As a general rule, UBIT applies to both IRAs and solo 401k plans; however, UDFI applies to IRAs but not to solo 401k plans.
What is Unrelated Business Income Tax?
Unrelated Business Income Tax (UBIT) is assessed when a tax-exempt entity, such as an IRA or solo 401k plan engages in a business activity that is not related to its general purpose.
For example, if a self-directed solo 401k invests via an equity investment in a shoe store or a computer store the income generated from the business would be subject to UBIT. Reason being, selling shoes and computer equipment or services is not the general purpose of a solo 401k plan. In order for the retirement plan to not be subject to UBIT, the IRA or solo 401k investment must be passive in nature. This tax was created to keep tax-exempt entities on a level playing field with non-tax-exempt entities such as solo 401k plans and IRAs.
Paying UBIT QUESTION
The payment is made with funds from the solo 401k plan and made directly and electronically to the IRS using the Electronic Federal Taxpayer Payment System (EFTPS).
UBIT Payment Due Date QUESTION
The payment is due by April 15.
Reporting UBIT to the IRS QUESTION
IRS Form 990-T is used to report the UBIT tax.
Form 990-T Due Date QUESTION
Form 990-T is due by April 15, plus extension.
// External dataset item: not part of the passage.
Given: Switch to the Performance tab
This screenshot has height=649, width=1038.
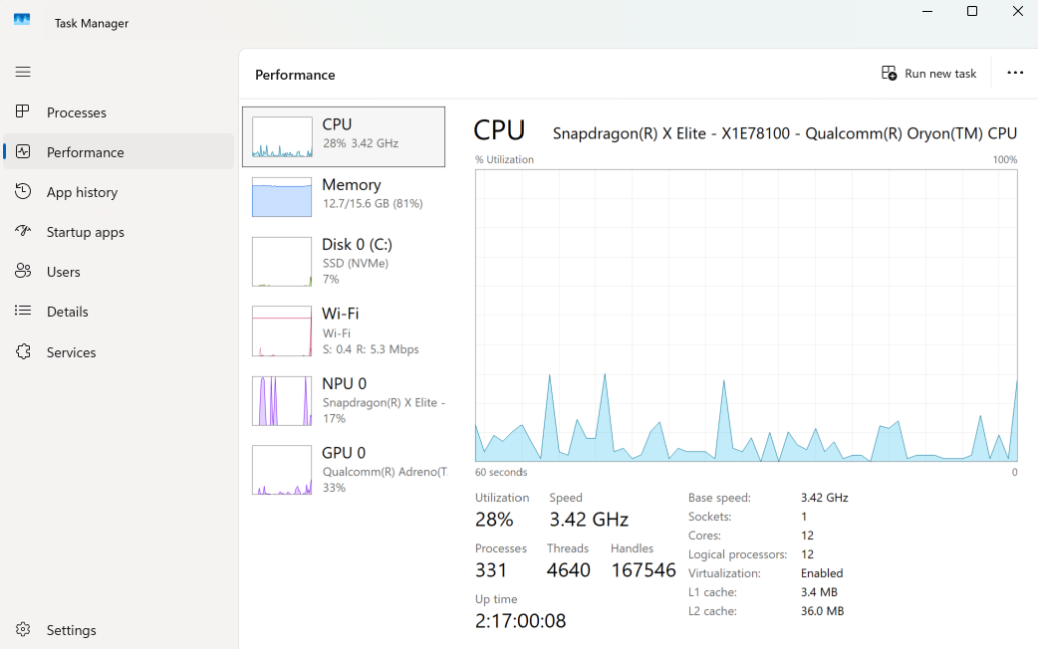Looking at the screenshot, I should tap(85, 152).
The extension extends the filing deadline until October 15, and it is filed separately NOT with your personal or business taxes.
What is Unrelated Debt-Financed Income Tax?
Similar to UBIT there is another tax called Unrelated Debt-Financed Income (UDFI) tax that ONLY applies to IRA investment income derived from debt-financed property, proportional to the debt on the property. HOWEVER, UDFI does not apply to solo 401k plans so this is why individuals prefer solo 401k plans over IRAs for investing in real estate whereby a non-recourse loan (debt financing) is used.